>>>

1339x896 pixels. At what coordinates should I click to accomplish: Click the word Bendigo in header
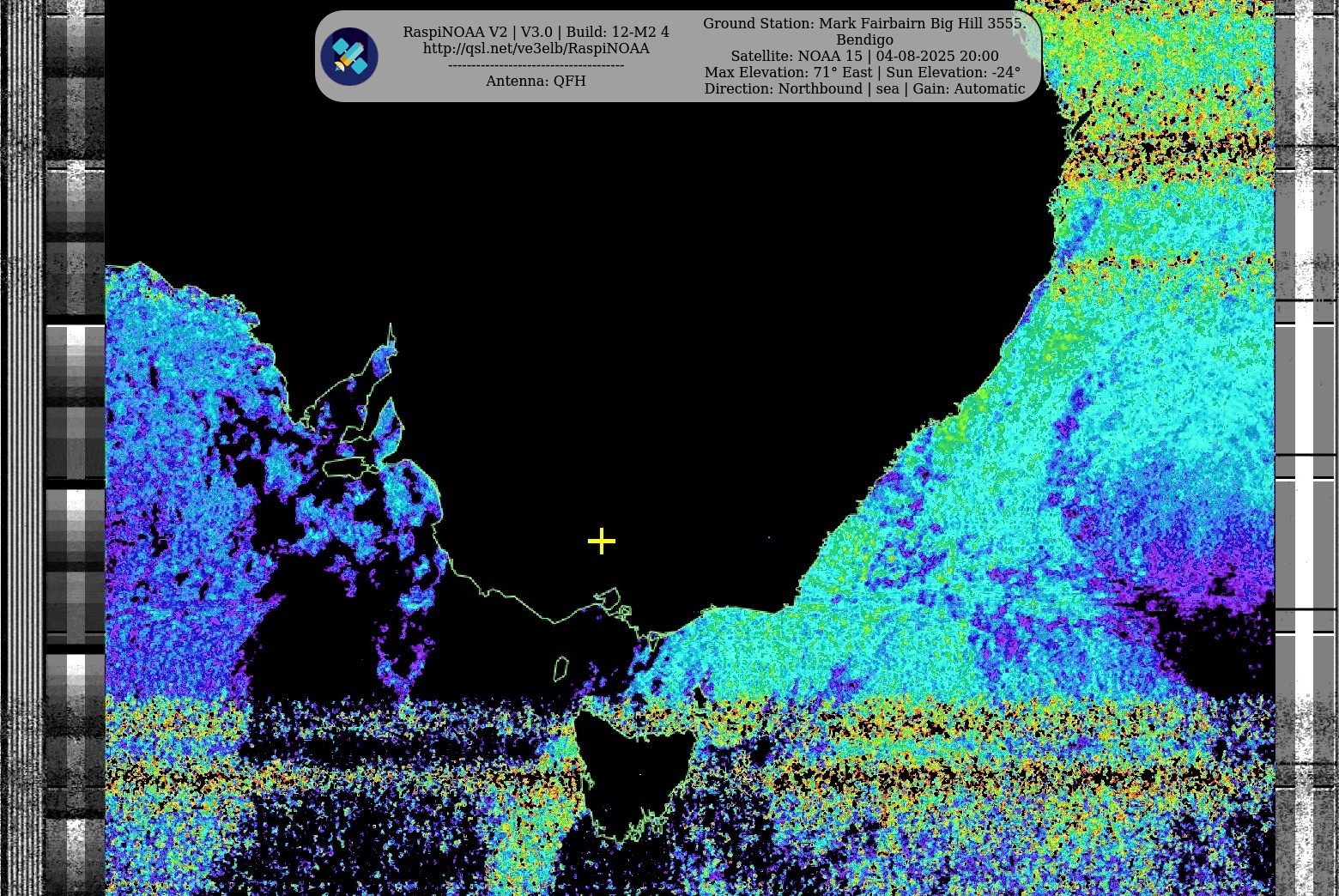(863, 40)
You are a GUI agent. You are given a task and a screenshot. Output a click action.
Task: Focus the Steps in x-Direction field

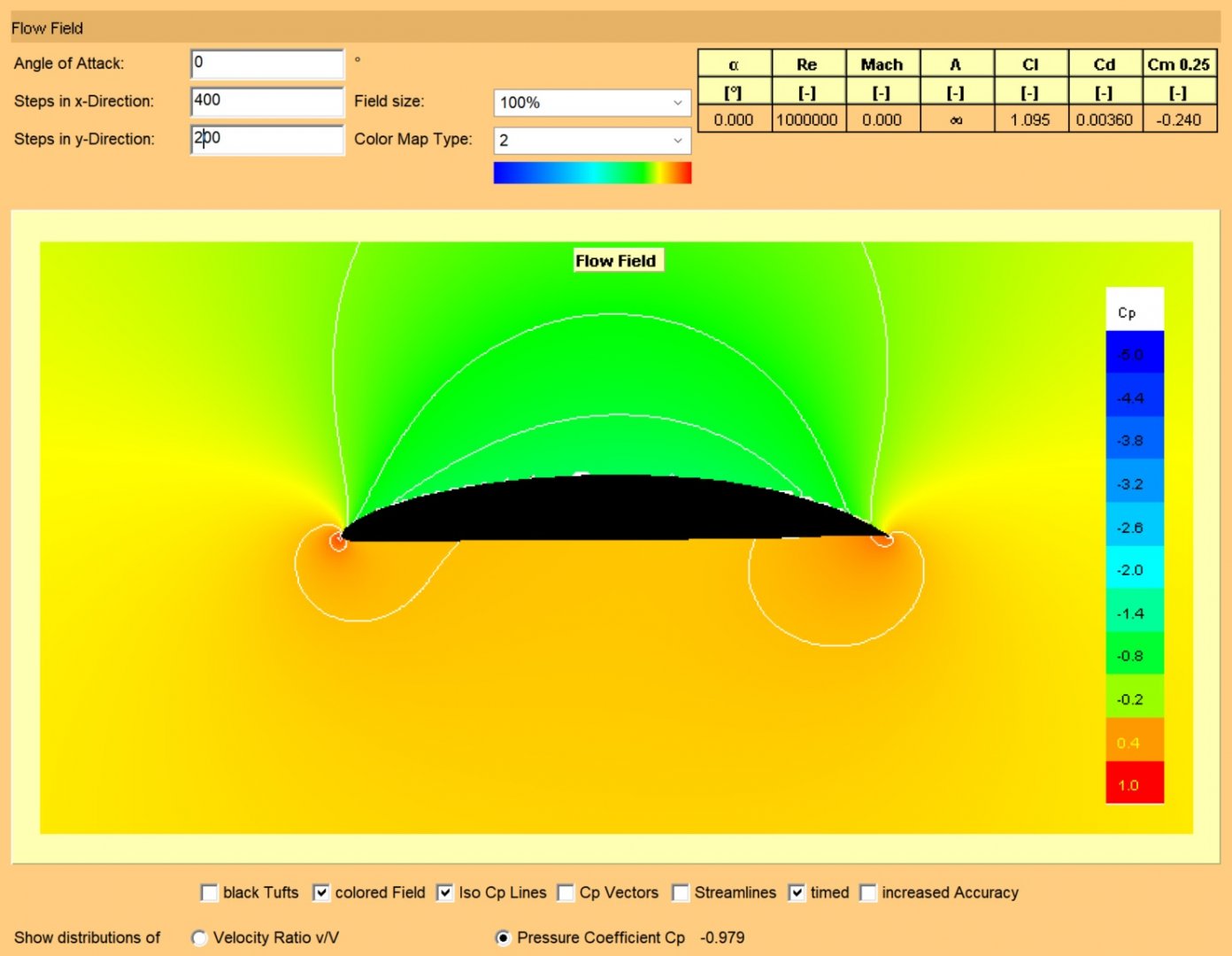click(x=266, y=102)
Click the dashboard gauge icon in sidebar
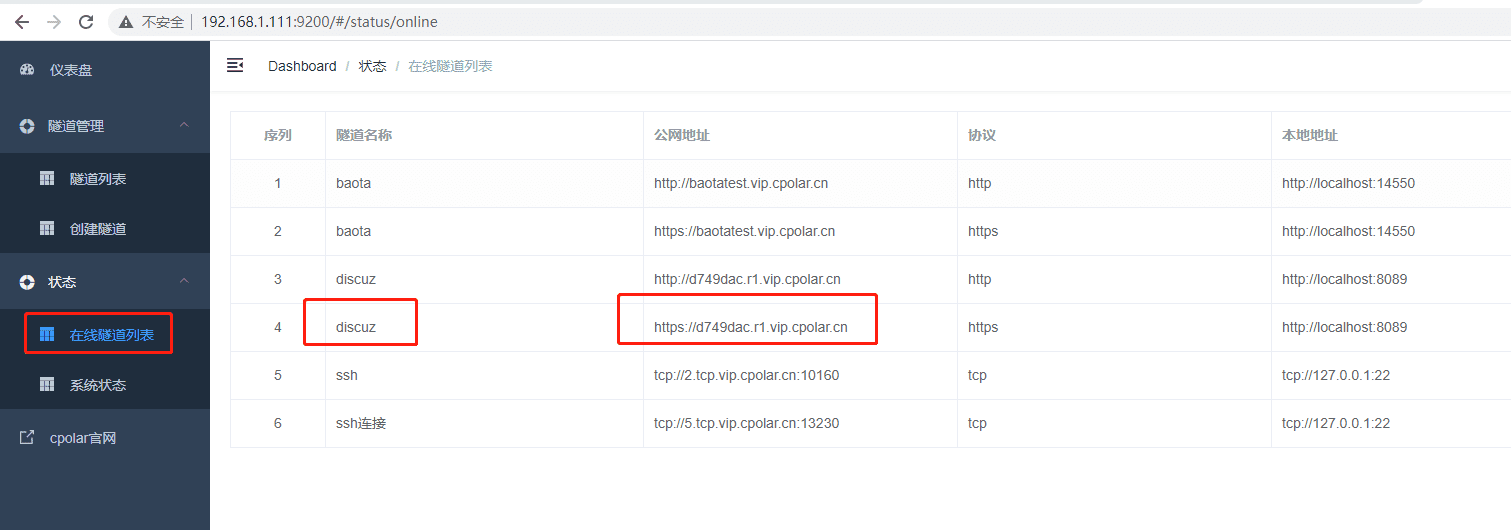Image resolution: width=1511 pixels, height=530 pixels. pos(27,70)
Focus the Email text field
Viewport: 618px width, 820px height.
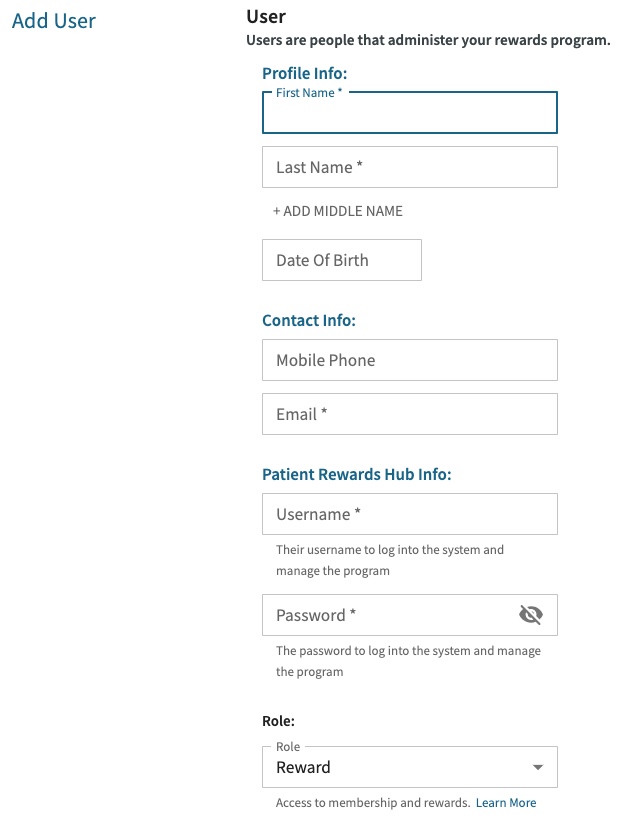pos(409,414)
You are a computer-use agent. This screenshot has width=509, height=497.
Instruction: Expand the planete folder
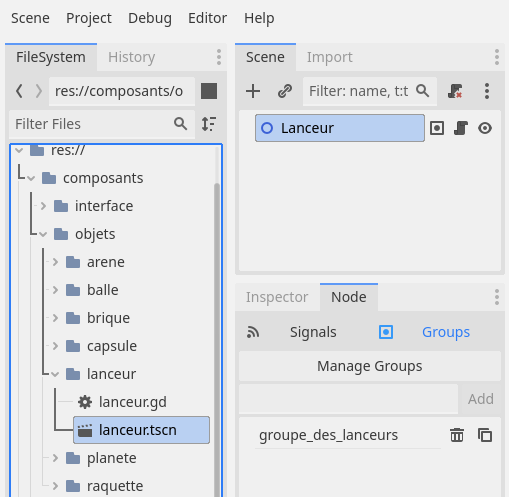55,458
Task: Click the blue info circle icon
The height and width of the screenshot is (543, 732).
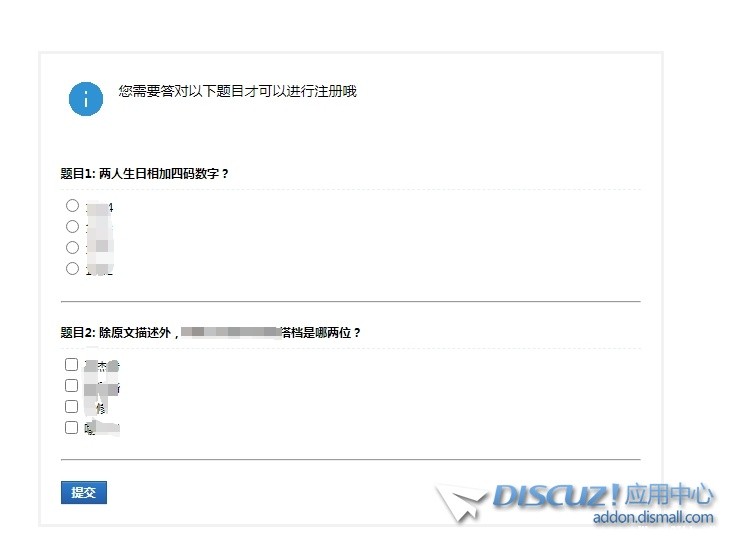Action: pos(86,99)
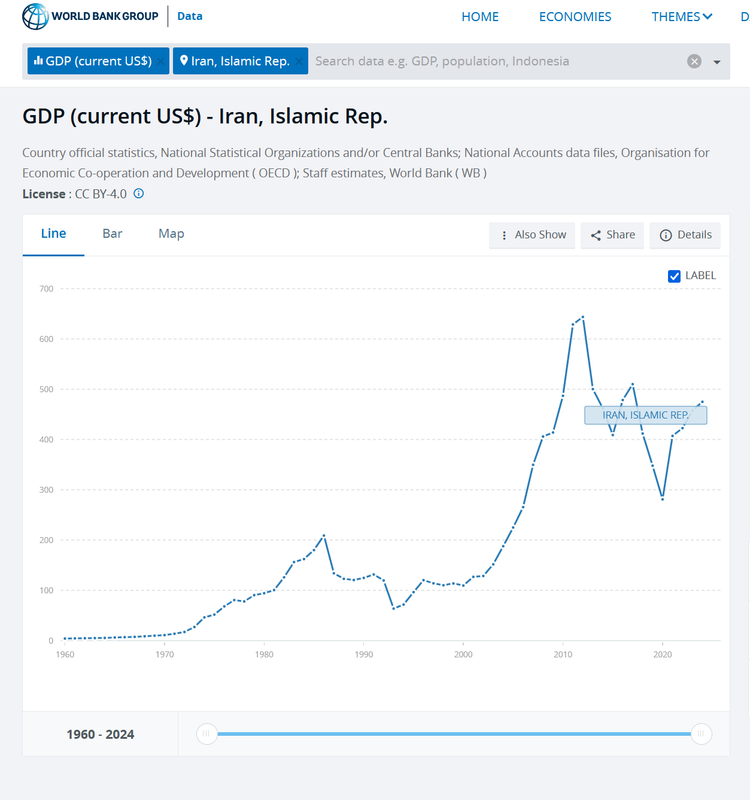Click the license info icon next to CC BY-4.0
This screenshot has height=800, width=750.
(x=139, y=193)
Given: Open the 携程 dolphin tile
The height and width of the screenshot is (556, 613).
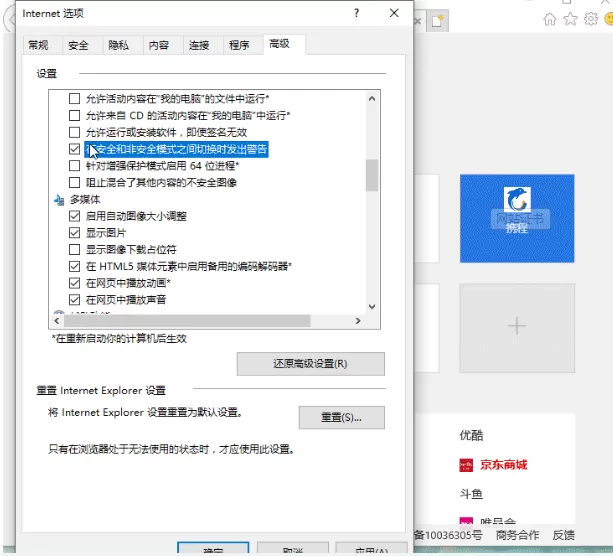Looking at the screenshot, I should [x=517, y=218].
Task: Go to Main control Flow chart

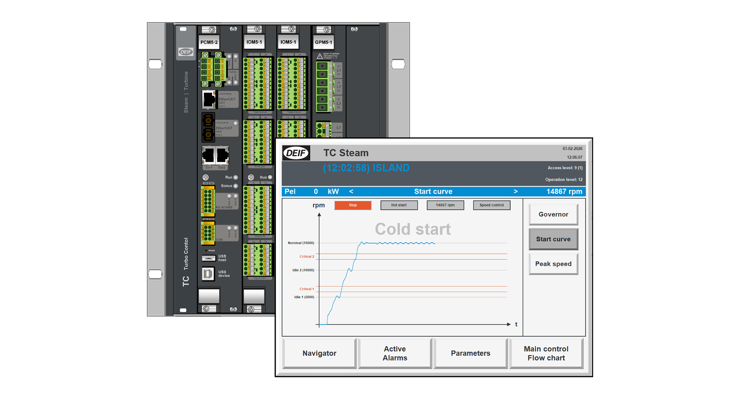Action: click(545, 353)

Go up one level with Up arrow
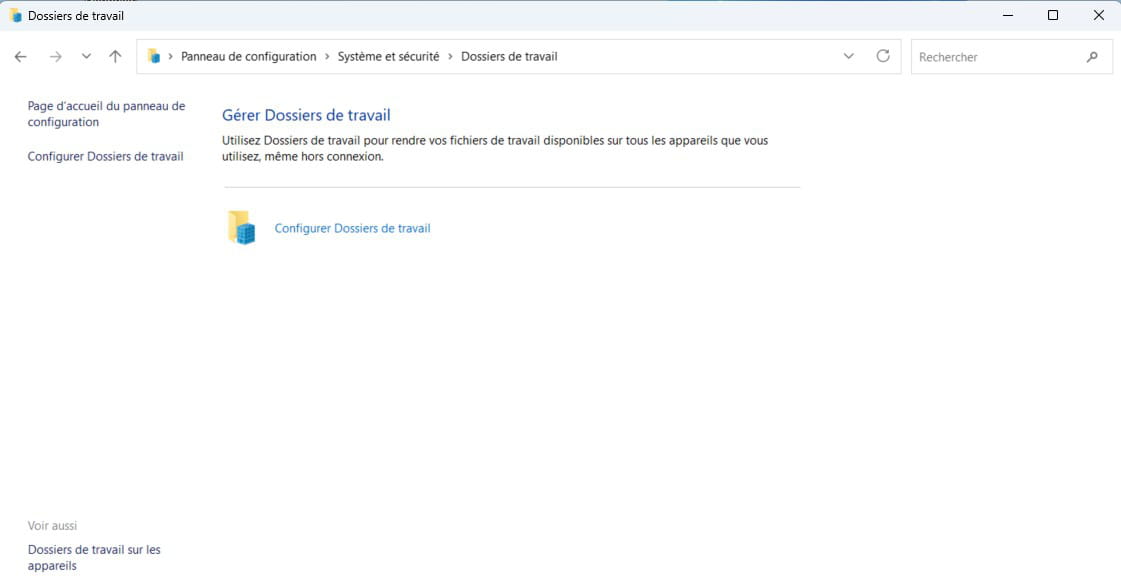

<<<

Task statement -> Exactly the lines from the line with "Instruction: Expand the planete folder" through the last line of the listing, both included, should be extracted, and the pictures left behind.

Reply ->
Instruction: Expand the planete folder
55,458
Task: Click the blue info circle icon
The height and width of the screenshot is (543, 732).
Action: pos(86,99)
Click the license info icon next to CC BY-4.0
This screenshot has height=800, width=750.
(x=139, y=193)
Given: Open the 携程 dolphin tile
The height and width of the screenshot is (556, 613).
Looking at the screenshot, I should [x=517, y=218].
Task: Go to Main control Flow chart

Action: click(545, 353)

Go up one level with Up arrow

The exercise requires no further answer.